**Exercise inputs**:
---

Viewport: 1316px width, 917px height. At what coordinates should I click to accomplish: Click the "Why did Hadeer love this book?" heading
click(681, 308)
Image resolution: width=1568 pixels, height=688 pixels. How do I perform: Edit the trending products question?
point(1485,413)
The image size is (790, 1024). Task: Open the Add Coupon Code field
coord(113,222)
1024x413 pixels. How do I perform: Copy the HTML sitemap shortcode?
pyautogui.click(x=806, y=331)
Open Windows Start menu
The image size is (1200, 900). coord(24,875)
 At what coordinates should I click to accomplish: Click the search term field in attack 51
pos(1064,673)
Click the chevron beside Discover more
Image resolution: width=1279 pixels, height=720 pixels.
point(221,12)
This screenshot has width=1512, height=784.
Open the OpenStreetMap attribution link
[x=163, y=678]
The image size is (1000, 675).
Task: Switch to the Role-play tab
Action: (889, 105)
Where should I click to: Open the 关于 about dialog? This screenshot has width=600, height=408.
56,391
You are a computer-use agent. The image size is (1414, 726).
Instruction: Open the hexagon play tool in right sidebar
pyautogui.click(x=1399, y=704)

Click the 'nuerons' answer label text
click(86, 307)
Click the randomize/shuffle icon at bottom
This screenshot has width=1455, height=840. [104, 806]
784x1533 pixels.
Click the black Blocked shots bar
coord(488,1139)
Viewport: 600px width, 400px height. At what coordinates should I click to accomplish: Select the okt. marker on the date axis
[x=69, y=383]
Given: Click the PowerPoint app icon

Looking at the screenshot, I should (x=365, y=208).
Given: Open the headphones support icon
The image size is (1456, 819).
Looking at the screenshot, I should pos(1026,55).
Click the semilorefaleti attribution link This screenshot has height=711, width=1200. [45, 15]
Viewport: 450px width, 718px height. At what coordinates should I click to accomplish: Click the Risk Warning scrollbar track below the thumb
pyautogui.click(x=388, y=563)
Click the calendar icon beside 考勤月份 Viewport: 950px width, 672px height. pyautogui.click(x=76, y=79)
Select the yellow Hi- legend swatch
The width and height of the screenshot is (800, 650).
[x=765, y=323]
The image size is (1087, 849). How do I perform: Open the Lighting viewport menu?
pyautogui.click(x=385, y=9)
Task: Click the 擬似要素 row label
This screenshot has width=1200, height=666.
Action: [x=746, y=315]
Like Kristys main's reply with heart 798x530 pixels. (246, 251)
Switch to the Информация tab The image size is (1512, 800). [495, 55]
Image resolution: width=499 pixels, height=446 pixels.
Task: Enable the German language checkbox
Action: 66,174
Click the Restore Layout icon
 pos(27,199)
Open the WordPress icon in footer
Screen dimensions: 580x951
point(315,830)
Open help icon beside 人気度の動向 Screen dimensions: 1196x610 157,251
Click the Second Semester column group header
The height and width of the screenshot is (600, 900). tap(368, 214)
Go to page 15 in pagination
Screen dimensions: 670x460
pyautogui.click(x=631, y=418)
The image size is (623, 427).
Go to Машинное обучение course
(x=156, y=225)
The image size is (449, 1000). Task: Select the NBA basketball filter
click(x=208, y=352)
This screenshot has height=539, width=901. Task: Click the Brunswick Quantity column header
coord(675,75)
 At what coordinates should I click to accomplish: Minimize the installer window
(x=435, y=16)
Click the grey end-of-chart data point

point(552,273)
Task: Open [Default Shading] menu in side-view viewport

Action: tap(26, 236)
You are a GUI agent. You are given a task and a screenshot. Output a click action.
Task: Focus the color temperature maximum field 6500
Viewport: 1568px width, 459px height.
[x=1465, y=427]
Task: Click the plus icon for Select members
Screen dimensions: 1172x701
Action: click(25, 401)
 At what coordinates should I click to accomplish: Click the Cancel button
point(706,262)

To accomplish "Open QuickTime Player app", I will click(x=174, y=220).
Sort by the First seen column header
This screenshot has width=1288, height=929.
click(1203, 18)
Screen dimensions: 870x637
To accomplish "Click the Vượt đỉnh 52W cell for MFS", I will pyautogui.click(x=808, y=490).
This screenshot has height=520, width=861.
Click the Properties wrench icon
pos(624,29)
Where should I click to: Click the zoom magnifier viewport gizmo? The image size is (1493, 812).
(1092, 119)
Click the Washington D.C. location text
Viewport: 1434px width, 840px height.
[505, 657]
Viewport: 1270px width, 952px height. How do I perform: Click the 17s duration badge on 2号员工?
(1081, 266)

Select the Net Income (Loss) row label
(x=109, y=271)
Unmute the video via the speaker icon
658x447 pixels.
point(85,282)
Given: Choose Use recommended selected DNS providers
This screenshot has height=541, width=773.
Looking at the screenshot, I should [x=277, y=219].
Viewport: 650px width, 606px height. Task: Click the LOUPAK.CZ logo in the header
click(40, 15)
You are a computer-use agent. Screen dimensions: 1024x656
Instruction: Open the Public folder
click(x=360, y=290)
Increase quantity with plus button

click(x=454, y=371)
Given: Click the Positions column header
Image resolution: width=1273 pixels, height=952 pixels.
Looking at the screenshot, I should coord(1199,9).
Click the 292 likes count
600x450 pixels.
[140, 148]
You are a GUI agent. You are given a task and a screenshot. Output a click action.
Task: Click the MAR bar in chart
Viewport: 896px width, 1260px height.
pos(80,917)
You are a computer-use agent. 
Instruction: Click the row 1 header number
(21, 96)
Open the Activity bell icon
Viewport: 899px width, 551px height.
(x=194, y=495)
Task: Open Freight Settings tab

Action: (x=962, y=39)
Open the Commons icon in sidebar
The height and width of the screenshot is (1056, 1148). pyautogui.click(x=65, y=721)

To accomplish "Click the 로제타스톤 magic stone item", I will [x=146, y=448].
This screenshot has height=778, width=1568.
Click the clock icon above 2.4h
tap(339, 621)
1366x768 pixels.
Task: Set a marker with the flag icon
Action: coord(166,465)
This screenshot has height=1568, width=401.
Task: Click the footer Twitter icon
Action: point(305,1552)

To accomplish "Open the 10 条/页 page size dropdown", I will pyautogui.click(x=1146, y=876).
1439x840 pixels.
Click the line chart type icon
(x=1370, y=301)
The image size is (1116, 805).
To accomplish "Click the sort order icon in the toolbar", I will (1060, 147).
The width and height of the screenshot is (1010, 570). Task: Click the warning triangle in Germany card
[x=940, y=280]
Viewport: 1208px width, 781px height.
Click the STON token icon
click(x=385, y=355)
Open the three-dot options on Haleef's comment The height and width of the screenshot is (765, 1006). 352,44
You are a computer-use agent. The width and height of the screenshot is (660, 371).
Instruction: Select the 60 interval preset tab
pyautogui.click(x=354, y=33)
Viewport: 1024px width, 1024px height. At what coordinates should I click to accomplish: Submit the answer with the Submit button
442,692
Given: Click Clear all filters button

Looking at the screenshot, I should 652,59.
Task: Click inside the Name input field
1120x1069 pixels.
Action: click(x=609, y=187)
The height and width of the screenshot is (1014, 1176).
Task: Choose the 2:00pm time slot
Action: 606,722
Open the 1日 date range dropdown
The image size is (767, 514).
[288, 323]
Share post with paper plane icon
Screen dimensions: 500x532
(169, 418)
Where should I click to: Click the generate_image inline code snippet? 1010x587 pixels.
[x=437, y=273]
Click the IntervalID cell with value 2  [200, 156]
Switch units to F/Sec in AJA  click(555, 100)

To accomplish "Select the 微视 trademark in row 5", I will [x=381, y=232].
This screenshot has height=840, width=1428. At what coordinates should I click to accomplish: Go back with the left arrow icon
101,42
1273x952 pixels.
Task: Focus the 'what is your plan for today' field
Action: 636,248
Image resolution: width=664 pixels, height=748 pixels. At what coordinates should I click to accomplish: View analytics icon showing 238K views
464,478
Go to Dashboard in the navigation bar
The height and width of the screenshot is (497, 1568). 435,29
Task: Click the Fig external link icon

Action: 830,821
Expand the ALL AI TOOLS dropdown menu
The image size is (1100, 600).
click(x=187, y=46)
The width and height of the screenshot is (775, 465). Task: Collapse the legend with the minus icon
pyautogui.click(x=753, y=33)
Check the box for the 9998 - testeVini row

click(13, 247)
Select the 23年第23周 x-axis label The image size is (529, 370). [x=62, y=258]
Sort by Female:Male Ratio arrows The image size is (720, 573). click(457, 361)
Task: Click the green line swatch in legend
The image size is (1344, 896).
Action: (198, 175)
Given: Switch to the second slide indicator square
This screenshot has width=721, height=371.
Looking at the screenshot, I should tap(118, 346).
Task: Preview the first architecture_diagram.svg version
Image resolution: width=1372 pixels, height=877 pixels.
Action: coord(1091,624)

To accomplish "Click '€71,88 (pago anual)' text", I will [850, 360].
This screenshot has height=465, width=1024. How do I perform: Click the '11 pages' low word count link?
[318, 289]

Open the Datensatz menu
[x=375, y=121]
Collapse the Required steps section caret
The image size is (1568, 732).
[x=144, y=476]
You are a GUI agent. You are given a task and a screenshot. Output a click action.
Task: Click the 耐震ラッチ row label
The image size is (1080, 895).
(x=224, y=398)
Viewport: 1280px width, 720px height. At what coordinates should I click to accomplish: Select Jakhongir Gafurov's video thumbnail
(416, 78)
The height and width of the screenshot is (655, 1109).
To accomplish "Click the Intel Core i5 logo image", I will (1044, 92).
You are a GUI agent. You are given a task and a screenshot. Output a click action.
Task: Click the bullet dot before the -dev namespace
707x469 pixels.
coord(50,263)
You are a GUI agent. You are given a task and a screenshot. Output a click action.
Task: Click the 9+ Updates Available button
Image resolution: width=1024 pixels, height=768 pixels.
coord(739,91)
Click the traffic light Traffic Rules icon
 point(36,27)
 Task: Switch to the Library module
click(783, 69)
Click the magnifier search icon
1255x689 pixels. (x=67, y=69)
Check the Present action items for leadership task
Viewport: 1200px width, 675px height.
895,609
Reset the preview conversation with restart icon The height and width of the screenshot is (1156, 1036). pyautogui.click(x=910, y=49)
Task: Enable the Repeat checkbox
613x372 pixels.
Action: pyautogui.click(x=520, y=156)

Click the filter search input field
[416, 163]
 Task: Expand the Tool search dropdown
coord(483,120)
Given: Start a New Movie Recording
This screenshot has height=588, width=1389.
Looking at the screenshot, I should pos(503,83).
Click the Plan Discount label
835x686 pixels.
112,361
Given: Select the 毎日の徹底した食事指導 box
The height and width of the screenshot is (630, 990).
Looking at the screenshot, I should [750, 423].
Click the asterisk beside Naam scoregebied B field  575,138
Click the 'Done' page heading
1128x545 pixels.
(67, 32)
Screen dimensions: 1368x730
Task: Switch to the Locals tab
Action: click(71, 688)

---

Would you please write out, exactly and with no other lines, the stretch of the listing above from the line containing "Viewport: 1270px width, 952px" through the line containing "This screenshot has height=778, width=1568."?

Viewport: 1270px width, 952px height. How do I perform: Click the 17s duration badge on 2号员工?
(1081, 266)

Select the Net Income (Loss) row label
(x=109, y=271)
Unmute the video via the speaker icon
658x447 pixels.
point(85,282)
Given: Choose Use recommended selected DNS providers
This screenshot has height=541, width=773.
Looking at the screenshot, I should [x=277, y=219].
Viewport: 650px width, 606px height. Task: Click the LOUPAK.CZ logo in the header
click(40, 15)
You are a computer-use agent. Screen dimensions: 1024x656
Instruction: Open the Public folder
click(x=360, y=290)
Increase quantity with plus button

click(x=454, y=371)
Given: Click the Positions column header
Image resolution: width=1273 pixels, height=952 pixels.
Looking at the screenshot, I should coord(1199,9).
Click the 292 likes count
600x450 pixels.
[140, 148]
You are a GUI agent. You are given a task and a screenshot. Output a click action.
Task: Click the MAR bar in chart
Viewport: 896px width, 1260px height.
pos(80,917)
You are a computer-use agent. 
Instruction: Click the row 1 header number
(21, 96)
Open the Activity bell icon
Viewport: 899px width, 551px height.
(x=194, y=495)
Task: Open Freight Settings tab

Action: (x=962, y=39)
Open the Commons icon in sidebar
The height and width of the screenshot is (1056, 1148). pyautogui.click(x=65, y=721)

To accomplish "Click the 로제타스톤 magic stone item", I will [x=146, y=448].
This screenshot has height=778, width=1568.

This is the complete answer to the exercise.